I've seen and built apps that only needed built-in framework or language support. Or, best of all, don't use authentication at all.

I've also seen and/or built apps that needed advanced functionality to support business requirements. For example, if you want to:

* support slack-like workspace switching functionality for a single user

* but allow each organization to control the login methods they want to allow, including magic links, SAML, OIDC, LDAP, etc

* and make all APIs securely and scalably available to single page applications and mobile applications

* across hundreds of thousands or millions of users

You're going to want to use some of the more complicated standards. Basic auth ain't gonna help with that.

[shadowbanned4]

I worked for the largest company in Canada who handled billions of dollars. You can make your decision but they won't do anything.

[clarkmcc]

I work on the cloud security team for a Fortune 500 company. They won’t even consider a third party service that doesn’t provide a enterprise SSO/SAML integration with our auth provider.
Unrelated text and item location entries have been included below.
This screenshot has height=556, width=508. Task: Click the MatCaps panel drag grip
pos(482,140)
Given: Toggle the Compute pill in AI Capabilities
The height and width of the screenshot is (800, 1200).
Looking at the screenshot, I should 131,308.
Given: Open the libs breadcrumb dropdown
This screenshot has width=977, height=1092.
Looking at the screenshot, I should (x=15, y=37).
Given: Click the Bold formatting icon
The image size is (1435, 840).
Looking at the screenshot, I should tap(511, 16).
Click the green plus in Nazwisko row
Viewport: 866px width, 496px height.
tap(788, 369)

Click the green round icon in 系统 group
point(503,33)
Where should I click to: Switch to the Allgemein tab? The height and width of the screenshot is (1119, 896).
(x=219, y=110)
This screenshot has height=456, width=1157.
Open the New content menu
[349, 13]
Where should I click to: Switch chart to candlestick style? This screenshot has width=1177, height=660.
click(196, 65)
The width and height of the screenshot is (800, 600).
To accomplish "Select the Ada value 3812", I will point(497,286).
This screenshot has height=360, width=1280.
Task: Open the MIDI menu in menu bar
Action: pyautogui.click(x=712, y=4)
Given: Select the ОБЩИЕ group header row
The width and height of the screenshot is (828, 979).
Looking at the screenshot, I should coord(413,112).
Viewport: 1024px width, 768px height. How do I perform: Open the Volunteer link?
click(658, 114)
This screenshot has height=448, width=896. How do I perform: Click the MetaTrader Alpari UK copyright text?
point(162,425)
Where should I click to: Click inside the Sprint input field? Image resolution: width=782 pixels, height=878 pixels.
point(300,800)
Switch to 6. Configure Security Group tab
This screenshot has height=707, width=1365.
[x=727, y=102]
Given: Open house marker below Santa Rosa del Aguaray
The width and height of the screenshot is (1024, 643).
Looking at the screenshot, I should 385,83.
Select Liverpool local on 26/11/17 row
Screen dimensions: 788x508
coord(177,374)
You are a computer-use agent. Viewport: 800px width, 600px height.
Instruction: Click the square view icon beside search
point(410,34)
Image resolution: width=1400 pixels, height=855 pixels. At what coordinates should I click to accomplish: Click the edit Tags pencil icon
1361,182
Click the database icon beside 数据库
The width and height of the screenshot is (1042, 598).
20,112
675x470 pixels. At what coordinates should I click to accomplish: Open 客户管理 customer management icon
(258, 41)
I suspect this is the more common approach for enterprise level companies given that at 40k+ employees it’s just not possible to manage employee auth across hundreds of services.

[mooreds]

They still used basic auth across all their apps?

[shadowbanned4]

No. They used Oauth. I wrote their entire Oauth system. And it was a nightmare reading through Oauth/OIDC specs for something that could be handled trivially with http basic auth.